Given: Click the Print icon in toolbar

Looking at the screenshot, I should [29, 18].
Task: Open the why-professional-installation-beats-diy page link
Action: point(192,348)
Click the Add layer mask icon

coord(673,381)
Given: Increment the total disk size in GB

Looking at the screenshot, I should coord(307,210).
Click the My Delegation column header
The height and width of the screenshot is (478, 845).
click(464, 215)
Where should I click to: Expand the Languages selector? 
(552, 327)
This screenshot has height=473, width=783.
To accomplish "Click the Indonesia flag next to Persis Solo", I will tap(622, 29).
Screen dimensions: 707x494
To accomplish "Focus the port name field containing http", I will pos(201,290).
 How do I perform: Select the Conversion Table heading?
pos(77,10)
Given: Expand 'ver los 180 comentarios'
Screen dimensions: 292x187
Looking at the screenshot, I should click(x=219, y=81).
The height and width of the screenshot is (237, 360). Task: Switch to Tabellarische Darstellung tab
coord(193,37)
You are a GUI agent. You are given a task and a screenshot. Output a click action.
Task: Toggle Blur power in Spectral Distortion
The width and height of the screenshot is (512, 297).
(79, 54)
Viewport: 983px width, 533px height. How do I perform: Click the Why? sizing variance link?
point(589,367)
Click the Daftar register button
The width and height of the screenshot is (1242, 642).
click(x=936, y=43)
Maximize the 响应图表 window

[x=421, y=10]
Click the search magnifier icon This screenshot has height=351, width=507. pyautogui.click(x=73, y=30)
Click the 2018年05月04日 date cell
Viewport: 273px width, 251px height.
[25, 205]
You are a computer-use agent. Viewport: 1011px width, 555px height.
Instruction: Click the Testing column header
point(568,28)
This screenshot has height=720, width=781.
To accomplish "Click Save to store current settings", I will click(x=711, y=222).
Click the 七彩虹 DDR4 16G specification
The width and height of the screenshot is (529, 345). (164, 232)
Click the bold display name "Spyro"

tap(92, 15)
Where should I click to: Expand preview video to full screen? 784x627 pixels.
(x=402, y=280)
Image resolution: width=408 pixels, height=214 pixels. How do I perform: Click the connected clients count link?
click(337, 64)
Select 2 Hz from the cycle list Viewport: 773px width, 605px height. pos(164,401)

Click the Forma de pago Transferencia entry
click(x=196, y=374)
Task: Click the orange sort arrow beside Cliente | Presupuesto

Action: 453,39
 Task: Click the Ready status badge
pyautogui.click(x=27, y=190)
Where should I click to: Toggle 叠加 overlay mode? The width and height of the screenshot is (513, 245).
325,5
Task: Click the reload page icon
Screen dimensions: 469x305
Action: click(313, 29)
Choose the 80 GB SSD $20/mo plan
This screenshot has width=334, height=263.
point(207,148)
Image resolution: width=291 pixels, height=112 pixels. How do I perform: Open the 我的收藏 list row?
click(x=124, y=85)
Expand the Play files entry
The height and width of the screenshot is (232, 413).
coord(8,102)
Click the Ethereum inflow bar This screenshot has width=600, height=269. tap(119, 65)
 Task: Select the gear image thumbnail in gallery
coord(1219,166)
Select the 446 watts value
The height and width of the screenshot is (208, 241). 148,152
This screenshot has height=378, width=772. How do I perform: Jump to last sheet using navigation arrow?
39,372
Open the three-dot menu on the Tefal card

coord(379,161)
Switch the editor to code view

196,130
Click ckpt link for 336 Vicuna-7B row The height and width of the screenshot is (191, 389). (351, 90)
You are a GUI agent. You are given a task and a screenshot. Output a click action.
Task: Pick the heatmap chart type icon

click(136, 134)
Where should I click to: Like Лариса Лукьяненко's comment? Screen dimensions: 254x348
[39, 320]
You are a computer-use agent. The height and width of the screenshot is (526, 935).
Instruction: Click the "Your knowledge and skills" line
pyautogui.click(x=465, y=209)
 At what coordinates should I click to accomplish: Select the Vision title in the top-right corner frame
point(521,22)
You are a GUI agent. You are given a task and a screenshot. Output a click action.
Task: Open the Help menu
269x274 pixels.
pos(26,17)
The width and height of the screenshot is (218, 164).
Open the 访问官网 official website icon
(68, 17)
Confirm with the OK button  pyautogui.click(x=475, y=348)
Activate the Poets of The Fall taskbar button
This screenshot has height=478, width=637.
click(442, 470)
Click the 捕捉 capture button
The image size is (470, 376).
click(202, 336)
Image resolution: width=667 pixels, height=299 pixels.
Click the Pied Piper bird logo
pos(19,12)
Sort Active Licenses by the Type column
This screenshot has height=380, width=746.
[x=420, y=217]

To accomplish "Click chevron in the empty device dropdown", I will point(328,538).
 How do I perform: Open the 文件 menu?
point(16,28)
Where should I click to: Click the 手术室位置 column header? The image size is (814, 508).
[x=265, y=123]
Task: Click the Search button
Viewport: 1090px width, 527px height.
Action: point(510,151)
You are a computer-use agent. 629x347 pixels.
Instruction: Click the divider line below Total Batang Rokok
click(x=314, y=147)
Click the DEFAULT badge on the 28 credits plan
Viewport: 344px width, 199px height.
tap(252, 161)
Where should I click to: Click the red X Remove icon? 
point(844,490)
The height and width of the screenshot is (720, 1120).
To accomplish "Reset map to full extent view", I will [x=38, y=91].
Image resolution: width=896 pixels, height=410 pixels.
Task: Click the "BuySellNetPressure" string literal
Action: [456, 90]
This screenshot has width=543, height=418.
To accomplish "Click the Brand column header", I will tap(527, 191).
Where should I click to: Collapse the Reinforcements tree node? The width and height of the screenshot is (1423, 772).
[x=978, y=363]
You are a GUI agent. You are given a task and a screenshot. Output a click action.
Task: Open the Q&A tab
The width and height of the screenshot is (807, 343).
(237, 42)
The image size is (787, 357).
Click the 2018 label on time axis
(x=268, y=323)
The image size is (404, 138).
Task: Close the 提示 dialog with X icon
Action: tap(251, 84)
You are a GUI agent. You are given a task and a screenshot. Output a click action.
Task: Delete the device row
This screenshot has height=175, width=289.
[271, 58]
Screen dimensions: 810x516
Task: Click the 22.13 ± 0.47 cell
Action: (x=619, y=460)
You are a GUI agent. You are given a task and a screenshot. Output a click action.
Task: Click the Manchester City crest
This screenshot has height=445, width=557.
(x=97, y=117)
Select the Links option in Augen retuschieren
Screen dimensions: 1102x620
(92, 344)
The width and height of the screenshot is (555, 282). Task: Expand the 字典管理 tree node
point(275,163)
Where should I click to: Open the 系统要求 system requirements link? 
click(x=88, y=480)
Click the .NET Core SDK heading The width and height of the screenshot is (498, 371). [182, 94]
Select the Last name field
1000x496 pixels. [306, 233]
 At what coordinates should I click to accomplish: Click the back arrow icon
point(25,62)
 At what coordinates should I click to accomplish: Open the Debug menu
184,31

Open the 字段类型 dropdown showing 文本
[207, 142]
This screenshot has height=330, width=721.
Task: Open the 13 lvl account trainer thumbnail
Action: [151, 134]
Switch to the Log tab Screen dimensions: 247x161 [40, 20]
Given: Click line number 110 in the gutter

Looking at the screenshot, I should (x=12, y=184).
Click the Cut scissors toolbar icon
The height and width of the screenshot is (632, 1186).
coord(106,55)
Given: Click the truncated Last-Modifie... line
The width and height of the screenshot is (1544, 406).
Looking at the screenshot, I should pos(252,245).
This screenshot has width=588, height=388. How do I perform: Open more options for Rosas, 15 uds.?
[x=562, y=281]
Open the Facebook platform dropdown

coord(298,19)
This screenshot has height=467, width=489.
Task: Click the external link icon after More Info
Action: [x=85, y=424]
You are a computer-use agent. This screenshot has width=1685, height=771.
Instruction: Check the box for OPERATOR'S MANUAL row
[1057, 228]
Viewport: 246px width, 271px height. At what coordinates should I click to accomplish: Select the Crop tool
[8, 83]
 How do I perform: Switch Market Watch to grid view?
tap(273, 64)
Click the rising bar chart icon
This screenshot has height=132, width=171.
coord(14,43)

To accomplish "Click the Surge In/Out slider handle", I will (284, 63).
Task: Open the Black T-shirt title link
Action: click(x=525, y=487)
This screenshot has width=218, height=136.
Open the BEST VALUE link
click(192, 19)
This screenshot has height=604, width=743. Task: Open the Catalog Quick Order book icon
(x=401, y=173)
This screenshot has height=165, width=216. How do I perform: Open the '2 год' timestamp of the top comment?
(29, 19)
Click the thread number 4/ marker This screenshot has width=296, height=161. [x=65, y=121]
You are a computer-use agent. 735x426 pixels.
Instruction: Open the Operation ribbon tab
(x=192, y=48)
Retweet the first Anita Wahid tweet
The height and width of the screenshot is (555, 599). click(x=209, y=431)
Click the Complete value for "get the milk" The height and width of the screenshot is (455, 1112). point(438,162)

- _Exercise directions_
Would you please return all lines of the data that include the word "device"?

- _Answer box_
To accomplish "Click chevron in the empty device dropdown", I will point(328,538).
Task: Delete the device row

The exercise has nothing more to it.